Mantell was elected into the Linnean Society in 1813, and into the Geological Society in 1818; from the latter he received the Wollaston medal in 1835; he was one of its secretaries in 1841–2, and a vice-president in 1848–9. He was elected F.R.S. in 1825, and received a royal medal in 1849; he was enrolled an honorary fellow of the Royal College of Surgeons in 1844, having become M.R.C.S. in 1841, and was granted, in the last year of his life, a pension from the crown.

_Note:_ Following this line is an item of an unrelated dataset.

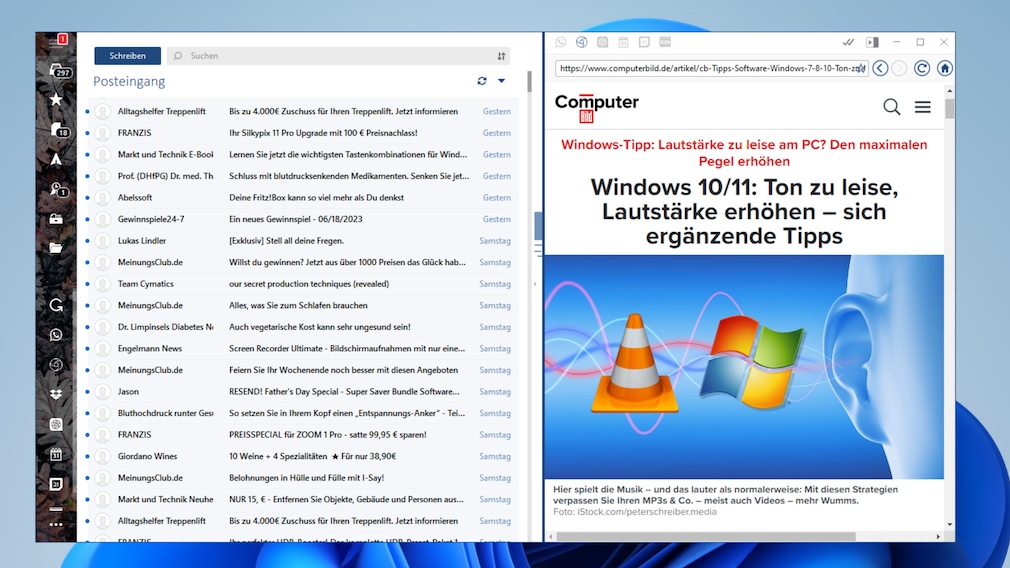This screenshot has width=1010, height=568.
Task: Open Computer Bild site search
Action: pyautogui.click(x=891, y=106)
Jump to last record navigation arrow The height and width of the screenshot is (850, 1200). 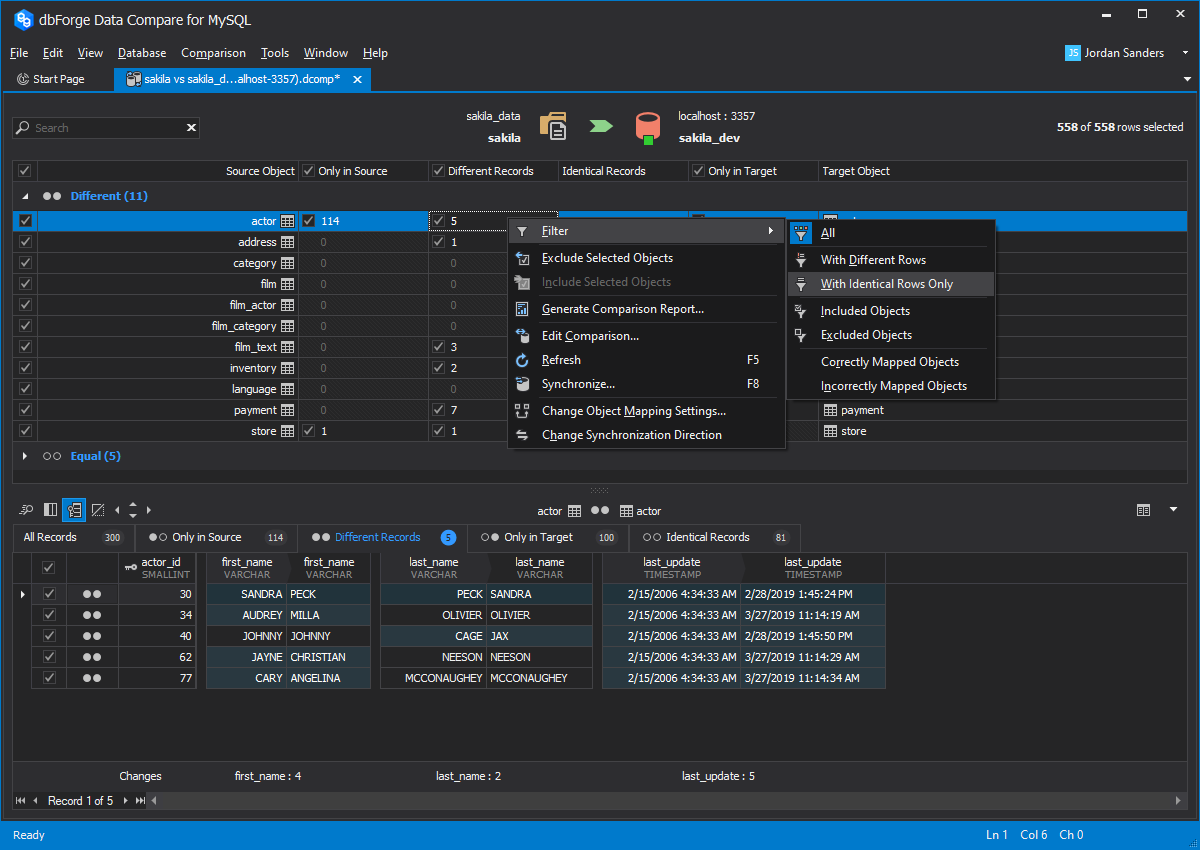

Mantell was not only a popular lecturer and writer, but also the first to demonstrate the fresh-water origin of the Wealden strata, and by his researches among them to discover four out of the five genera of Dinosaurs known at the time of his death. But his chief service to science was ‘as a working geologist, as a discoverer, as a collector, and as one who, in the infancy of geological science, placed before the world the means by which others could write a thesis or found a system.’ The Royal Society possesses a portrait of Mantell by J. J. Masquerier.
[Obituary notices in Presidential Addresses (Lord Rosse) to the Royal Society, 1852, pp. 26–31, and to the Geological Society (Quart. Journ. Geolog. Soc. vol. ix. pp. xxii–v); Gent. Mag. 1852, pt. ii. pp. 644–7; Lower's Sussex Worthies, pp. 158–9; Agassiz and Strickland's Bibliographia Zoologiæ et Geologiæ, pp. 539–42; Royal Soc. Catalogue of Scientific Papers, iv. 219–20.]